(Collected data entries)
*-*-*
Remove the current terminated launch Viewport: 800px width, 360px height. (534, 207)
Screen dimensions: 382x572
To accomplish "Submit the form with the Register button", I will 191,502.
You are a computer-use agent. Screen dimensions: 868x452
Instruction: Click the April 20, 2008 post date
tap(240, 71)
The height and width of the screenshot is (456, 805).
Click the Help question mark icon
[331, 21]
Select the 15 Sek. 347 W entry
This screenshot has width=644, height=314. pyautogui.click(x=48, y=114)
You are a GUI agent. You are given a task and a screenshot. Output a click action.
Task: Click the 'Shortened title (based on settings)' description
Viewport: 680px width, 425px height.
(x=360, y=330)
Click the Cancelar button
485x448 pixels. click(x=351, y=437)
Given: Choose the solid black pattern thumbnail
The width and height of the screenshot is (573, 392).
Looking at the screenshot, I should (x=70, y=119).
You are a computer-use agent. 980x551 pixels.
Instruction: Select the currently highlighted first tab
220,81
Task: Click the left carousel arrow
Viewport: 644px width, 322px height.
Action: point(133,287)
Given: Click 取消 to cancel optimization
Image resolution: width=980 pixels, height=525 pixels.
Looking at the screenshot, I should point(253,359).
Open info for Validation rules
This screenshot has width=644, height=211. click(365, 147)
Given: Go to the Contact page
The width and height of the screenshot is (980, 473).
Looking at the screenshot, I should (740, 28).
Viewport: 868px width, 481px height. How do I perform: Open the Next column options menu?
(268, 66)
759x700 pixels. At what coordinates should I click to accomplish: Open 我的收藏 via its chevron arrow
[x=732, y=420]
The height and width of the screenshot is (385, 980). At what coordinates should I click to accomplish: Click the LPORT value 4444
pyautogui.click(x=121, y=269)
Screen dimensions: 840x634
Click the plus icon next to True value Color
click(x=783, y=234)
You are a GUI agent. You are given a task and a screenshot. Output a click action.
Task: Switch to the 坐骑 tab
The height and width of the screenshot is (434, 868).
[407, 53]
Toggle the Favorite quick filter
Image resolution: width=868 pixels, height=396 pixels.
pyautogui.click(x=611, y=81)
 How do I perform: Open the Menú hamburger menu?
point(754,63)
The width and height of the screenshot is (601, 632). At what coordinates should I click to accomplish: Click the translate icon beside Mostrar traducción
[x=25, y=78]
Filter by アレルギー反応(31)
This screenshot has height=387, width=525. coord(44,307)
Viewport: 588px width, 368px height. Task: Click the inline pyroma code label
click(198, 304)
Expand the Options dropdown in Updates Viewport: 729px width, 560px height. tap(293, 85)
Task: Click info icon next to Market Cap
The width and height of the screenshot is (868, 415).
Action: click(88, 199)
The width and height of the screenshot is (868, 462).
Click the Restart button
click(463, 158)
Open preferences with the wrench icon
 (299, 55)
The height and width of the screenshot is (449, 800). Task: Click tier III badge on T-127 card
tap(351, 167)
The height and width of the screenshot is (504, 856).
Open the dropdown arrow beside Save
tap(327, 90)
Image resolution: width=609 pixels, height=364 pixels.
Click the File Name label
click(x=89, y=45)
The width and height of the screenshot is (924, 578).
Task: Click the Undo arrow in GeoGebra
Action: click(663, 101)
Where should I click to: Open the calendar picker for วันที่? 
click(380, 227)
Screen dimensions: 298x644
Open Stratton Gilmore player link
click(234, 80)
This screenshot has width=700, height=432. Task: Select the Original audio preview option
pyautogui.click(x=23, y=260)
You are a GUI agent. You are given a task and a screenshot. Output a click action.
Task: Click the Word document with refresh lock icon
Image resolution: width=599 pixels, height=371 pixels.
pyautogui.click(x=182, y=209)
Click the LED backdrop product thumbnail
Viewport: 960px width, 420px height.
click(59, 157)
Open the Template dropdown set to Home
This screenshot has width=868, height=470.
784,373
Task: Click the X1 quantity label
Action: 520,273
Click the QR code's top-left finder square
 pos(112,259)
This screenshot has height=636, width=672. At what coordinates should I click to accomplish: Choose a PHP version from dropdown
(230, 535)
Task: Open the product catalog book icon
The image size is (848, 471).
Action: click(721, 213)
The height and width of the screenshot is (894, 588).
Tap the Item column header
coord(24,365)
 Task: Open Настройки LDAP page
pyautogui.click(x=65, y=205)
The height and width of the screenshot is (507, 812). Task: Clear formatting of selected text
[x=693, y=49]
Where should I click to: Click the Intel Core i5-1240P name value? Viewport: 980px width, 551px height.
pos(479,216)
*-*-*
## Exercise description
Return all of the entries exactly as they were supplied.

## Result of this task
Remove the current terminated launch Viewport: 800px width, 360px height. (534, 207)
Screen dimensions: 382x572
To accomplish "Submit the form with the Register button", I will 191,502.
You are a computer-use agent. Screen dimensions: 868x452
Instruction: Click the April 20, 2008 post date
tap(240, 71)
The height and width of the screenshot is (456, 805).
Click the Help question mark icon
[331, 21]
Select the 15 Sek. 347 W entry
This screenshot has width=644, height=314. pyautogui.click(x=48, y=114)
You are a GUI agent. You are given a task and a screenshot. Output a click action.
Task: Click the 'Shortened title (based on settings)' description
Viewport: 680px width, 425px height.
(x=360, y=330)
Click the Cancelar button
485x448 pixels. click(x=351, y=437)
Given: Choose the solid black pattern thumbnail
The width and height of the screenshot is (573, 392).
Looking at the screenshot, I should (x=70, y=119).
You are a computer-use agent. 980x551 pixels.
Instruction: Select the currently highlighted first tab
220,81
Task: Click the left carousel arrow
Viewport: 644px width, 322px height.
Action: point(133,287)
Given: Click 取消 to cancel optimization
Image resolution: width=980 pixels, height=525 pixels.
Looking at the screenshot, I should point(253,359).
Open info for Validation rules
This screenshot has width=644, height=211. click(365, 147)
Given: Go to the Contact page
The width and height of the screenshot is (980, 473).
Looking at the screenshot, I should (740, 28).
Viewport: 868px width, 481px height. How do I perform: Open the Next column options menu?
(268, 66)
759x700 pixels. At what coordinates should I click to accomplish: Open 我的收藏 via its chevron arrow
[x=732, y=420]
The height and width of the screenshot is (385, 980). At what coordinates should I click to accomplish: Click the LPORT value 4444
pyautogui.click(x=121, y=269)
Screen dimensions: 840x634
Click the plus icon next to True value Color
click(x=783, y=234)
You are a GUI agent. You are given a task and a screenshot. Output a click action.
Task: Switch to the 坐骑 tab
The height and width of the screenshot is (434, 868).
[407, 53]
Toggle the Favorite quick filter
Image resolution: width=868 pixels, height=396 pixels.
pyautogui.click(x=611, y=81)
 How do I perform: Open the Menú hamburger menu?
point(754,63)
The width and height of the screenshot is (601, 632). At what coordinates should I click to accomplish: Click the translate icon beside Mostrar traducción
[x=25, y=78]
Filter by アレルギー反応(31)
This screenshot has height=387, width=525. coord(44,307)
Viewport: 588px width, 368px height. Task: Click the inline pyroma code label
click(198, 304)
Expand the Options dropdown in Updates Viewport: 729px width, 560px height. tap(293, 85)
Task: Click info icon next to Market Cap
The width and height of the screenshot is (868, 415).
Action: click(88, 199)
The width and height of the screenshot is (868, 462).
Click the Restart button
click(463, 158)
Open preferences with the wrench icon
 (299, 55)
The height and width of the screenshot is (449, 800). Task: Click tier III badge on T-127 card
tap(351, 167)
The height and width of the screenshot is (504, 856).
Open the dropdown arrow beside Save
tap(327, 90)
Image resolution: width=609 pixels, height=364 pixels.
Click the File Name label
click(x=89, y=45)
The width and height of the screenshot is (924, 578).
Task: Click the Undo arrow in GeoGebra
Action: click(663, 101)
Where should I click to: Open the calendar picker for วันที่? 
click(380, 227)
Screen dimensions: 298x644
Open Stratton Gilmore player link
click(234, 80)
This screenshot has width=700, height=432. Task: Select the Original audio preview option
pyautogui.click(x=23, y=260)
You are a GUI agent. You are given a task and a screenshot. Output a click action.
Task: Click the Word document with refresh lock icon
Image resolution: width=599 pixels, height=371 pixels.
pyautogui.click(x=182, y=209)
Click the LED backdrop product thumbnail
Viewport: 960px width, 420px height.
click(59, 157)
Open the Template dropdown set to Home
This screenshot has width=868, height=470.
784,373
Task: Click the X1 quantity label
Action: 520,273
Click the QR code's top-left finder square
 pos(112,259)
This screenshot has height=636, width=672. At what coordinates should I click to accomplish: Choose a PHP version from dropdown
(230, 535)
Task: Open the product catalog book icon
The image size is (848, 471).
Action: click(721, 213)
The height and width of the screenshot is (894, 588).
Tap the Item column header
coord(24,365)
 Task: Open Настройки LDAP page
pyautogui.click(x=65, y=205)
The height and width of the screenshot is (507, 812). Task: Clear formatting of selected text
[x=693, y=49]
Where should I click to: Click the Intel Core i5-1240P name value? Viewport: 980px width, 551px height.
pos(479,216)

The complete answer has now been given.